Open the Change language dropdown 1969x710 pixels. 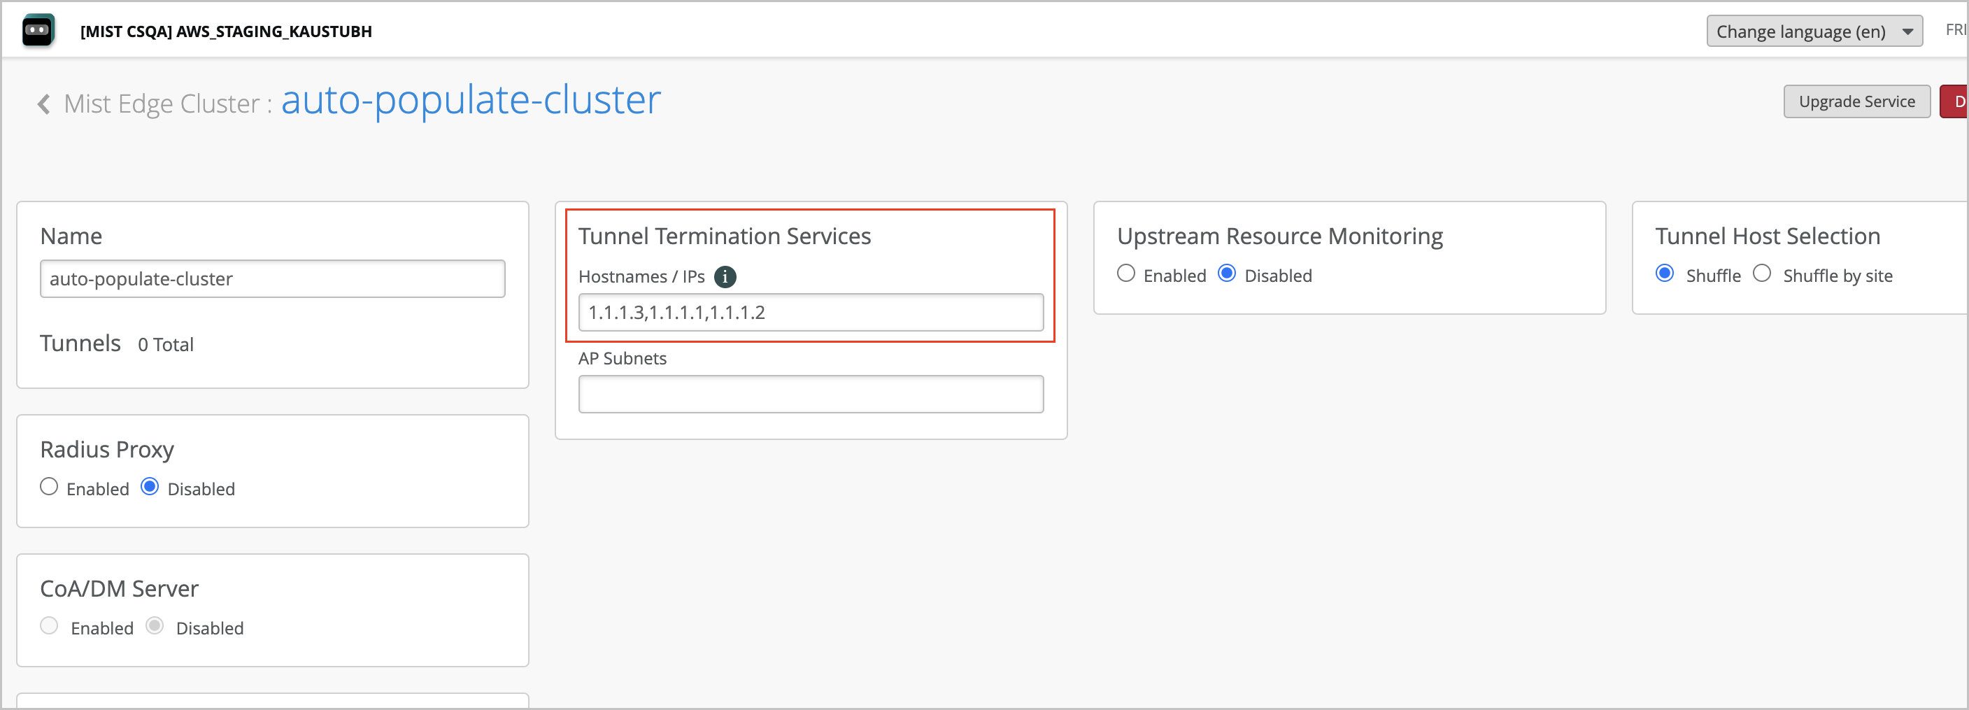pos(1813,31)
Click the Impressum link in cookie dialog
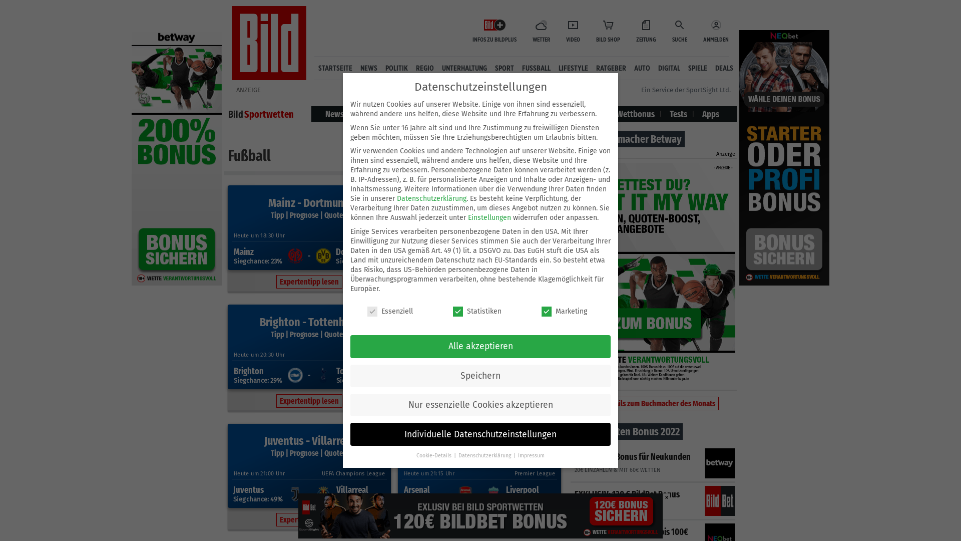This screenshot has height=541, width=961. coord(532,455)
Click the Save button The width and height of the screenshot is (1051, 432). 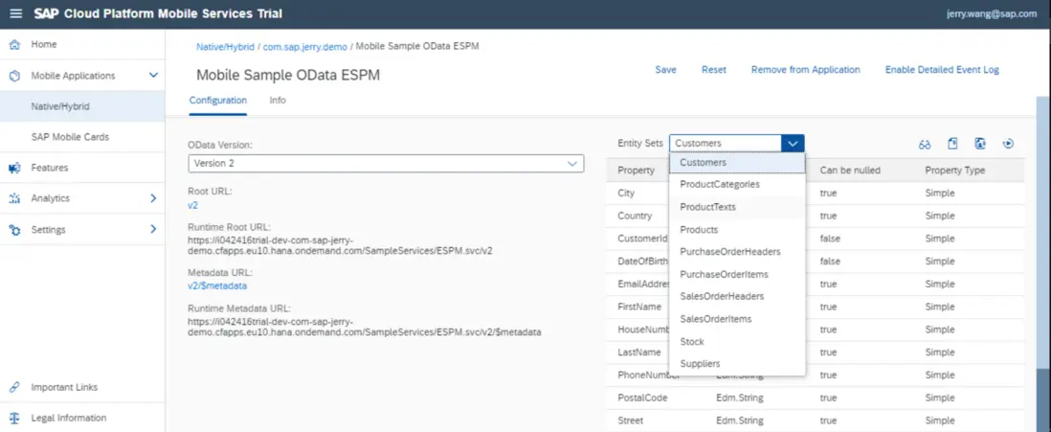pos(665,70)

==

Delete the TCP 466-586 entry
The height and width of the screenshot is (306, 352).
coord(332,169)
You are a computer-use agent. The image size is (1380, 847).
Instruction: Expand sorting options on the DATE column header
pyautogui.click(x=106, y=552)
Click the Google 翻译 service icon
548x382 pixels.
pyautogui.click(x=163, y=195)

WHAT IS ASKED
Copy the lines of the material without changes, starting at the line with "Click the Google 翻译 service icon" and ending after the line with "pyautogui.click(x=163, y=195)".

OUTPUT BELOW
Click the Google 翻译 service icon
548x382 pixels.
pyautogui.click(x=163, y=195)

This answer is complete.